Ever have to sell an idea in a meeting? Are you good at it? I had a rather unpleasant experience animating a planning session with a group where someone wasn't. A participant didn't succeed is selling his agenda to the team and then decided that the fault lay with the process and/or with the group's unwillingness to listen to him and/or with the animators who led the process.

I didn't have the opportunity to tell the man what I saw during our time together - that he was so focused on the value of his own ideas that he remained rather oblivious to the impact they might have on the company's overall plans. The sad thing is that most of his idea was adopted and the aspects people couldn't decide on had to do with his not having the required information... like the costs and timelines.

Overall, he was frustrated because he felt he not accorded the couple of hours of undivided attention and receptivity he thought he needed to sell his views to the others. Well duh - neither did anyone else. There was dialogue in which his ideas were heard but they were not all agreed to.

He should have known this particular session was not the place to make his pitch.

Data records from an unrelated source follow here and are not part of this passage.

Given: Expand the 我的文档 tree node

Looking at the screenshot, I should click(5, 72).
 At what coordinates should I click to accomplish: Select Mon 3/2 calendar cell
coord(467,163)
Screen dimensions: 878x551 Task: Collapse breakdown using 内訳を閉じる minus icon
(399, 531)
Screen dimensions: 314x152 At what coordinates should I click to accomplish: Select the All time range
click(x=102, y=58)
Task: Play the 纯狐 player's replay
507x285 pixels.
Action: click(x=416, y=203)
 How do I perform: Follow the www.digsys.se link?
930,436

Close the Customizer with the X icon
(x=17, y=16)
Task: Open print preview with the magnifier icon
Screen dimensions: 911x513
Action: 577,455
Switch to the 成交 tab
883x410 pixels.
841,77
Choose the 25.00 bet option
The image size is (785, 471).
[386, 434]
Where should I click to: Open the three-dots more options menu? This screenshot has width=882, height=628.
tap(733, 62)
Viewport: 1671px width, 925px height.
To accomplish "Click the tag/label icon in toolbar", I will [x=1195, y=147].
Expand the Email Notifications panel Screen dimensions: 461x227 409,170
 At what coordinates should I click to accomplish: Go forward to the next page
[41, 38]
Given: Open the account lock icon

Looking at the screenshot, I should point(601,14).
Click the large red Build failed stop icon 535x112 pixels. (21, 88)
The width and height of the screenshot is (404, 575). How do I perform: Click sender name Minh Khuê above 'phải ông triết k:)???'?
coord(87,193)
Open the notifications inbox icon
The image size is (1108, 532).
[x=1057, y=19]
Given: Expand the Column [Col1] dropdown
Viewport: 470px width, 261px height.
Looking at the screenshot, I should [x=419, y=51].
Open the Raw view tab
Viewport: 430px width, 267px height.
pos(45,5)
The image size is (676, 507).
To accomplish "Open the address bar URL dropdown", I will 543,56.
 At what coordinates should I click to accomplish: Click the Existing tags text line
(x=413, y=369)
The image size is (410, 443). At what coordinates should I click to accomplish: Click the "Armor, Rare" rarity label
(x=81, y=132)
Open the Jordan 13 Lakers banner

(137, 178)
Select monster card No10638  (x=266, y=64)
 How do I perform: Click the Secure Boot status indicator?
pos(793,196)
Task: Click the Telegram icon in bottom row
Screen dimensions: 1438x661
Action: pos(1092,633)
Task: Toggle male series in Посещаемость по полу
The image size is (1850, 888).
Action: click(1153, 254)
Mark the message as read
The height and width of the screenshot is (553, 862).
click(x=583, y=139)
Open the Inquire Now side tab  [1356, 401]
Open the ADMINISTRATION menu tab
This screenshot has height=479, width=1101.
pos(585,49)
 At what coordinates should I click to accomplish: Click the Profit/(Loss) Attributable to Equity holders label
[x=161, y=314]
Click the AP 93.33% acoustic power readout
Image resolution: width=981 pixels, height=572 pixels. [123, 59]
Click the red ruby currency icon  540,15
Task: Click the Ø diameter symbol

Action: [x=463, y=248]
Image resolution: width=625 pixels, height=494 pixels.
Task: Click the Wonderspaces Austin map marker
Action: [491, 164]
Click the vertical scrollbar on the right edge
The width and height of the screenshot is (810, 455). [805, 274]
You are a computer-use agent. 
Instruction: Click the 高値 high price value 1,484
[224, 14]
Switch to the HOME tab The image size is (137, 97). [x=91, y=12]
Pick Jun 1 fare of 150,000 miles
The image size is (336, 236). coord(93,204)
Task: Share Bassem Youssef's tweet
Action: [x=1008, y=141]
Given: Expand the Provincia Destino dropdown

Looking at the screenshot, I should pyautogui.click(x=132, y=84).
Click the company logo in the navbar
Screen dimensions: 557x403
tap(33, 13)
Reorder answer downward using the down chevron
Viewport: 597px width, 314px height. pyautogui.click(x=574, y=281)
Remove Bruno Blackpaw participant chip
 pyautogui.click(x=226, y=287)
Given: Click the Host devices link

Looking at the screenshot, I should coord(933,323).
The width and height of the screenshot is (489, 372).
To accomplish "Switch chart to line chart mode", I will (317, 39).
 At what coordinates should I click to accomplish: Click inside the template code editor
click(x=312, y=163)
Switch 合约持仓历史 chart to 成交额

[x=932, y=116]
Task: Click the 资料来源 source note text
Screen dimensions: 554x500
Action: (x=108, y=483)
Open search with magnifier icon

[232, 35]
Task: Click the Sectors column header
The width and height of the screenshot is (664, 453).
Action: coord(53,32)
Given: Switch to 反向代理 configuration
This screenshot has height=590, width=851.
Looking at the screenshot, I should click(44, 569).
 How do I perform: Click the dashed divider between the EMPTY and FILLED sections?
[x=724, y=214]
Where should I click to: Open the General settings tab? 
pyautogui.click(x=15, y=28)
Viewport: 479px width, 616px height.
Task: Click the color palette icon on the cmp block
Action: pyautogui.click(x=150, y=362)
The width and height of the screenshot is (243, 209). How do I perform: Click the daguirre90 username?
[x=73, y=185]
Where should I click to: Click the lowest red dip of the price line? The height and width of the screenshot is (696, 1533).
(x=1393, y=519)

I thought I'd protect myself and others from any further such unpleasantness with the following tool which answers: How can I persuasively sell my ideas in a meeting?

From now on, if I spot someone floundering in a meeting, I'll slip him or her the following guidelines during a health :


Determine the following before deciding how to engage your persuasive force :

Intent: What's the reason for the meeting? A strategic planning session might not be the venue to float a new marketing scheme. What's the reason for your own intervention? If you'd rather be right than adhere to the objectives set for the group you'll only build resentment for your own ideas. If you focus on facilitating a creative outcome that's good for all concerned, you'll foster a greater receptivity to your own ideas.

Timing: Look at larger issues such as budgets, past experiences with similar ideas, and annual planning cycles, etc..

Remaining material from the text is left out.